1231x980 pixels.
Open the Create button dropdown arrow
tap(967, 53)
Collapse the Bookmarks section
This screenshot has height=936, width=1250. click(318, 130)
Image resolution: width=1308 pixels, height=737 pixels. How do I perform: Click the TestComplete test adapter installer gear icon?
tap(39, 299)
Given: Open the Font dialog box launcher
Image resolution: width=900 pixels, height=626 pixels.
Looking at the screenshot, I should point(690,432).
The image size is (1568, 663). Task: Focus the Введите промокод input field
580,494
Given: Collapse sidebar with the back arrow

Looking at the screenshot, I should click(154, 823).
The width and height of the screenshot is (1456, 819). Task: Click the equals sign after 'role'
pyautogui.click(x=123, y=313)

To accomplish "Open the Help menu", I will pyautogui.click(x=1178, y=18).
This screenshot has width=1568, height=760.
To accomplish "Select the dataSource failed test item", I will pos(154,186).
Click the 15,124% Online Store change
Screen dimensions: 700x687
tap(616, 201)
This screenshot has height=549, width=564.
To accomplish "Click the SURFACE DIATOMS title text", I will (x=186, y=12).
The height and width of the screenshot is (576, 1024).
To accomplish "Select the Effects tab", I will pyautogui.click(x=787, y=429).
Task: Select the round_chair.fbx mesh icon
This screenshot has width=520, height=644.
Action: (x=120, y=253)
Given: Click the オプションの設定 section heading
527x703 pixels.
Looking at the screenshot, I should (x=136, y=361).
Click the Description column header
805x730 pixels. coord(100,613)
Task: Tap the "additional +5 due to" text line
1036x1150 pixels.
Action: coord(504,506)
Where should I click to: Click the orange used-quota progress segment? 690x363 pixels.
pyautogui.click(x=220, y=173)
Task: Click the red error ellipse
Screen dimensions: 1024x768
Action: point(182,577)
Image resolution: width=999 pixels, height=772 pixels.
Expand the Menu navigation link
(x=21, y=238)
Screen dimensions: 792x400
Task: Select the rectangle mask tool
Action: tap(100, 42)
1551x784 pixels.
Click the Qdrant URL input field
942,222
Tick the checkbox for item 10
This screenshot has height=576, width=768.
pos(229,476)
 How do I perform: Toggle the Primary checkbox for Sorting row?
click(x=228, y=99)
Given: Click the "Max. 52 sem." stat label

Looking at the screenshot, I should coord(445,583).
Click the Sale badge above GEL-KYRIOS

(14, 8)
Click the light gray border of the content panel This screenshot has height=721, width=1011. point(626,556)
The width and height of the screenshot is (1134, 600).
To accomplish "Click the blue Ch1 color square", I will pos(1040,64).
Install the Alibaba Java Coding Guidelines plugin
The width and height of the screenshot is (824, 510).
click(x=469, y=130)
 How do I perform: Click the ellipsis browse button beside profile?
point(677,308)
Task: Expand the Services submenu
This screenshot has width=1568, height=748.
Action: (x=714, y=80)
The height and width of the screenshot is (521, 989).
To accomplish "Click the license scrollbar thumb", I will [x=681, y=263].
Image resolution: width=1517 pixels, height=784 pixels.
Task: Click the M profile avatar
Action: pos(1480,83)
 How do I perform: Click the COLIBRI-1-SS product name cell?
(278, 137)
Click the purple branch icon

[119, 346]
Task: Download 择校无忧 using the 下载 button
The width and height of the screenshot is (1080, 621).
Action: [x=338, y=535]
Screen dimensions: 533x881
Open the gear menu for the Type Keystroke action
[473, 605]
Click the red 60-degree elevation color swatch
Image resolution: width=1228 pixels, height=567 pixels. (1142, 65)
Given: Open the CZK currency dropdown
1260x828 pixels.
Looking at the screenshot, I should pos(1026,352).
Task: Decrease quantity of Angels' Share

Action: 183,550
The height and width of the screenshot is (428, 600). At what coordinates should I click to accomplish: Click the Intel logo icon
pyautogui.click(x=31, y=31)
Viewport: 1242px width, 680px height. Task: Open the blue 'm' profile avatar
- - -
● What to do
From the data, work out how many lines include the word "text"; the reply is that number and nothing else.

● Final answer
2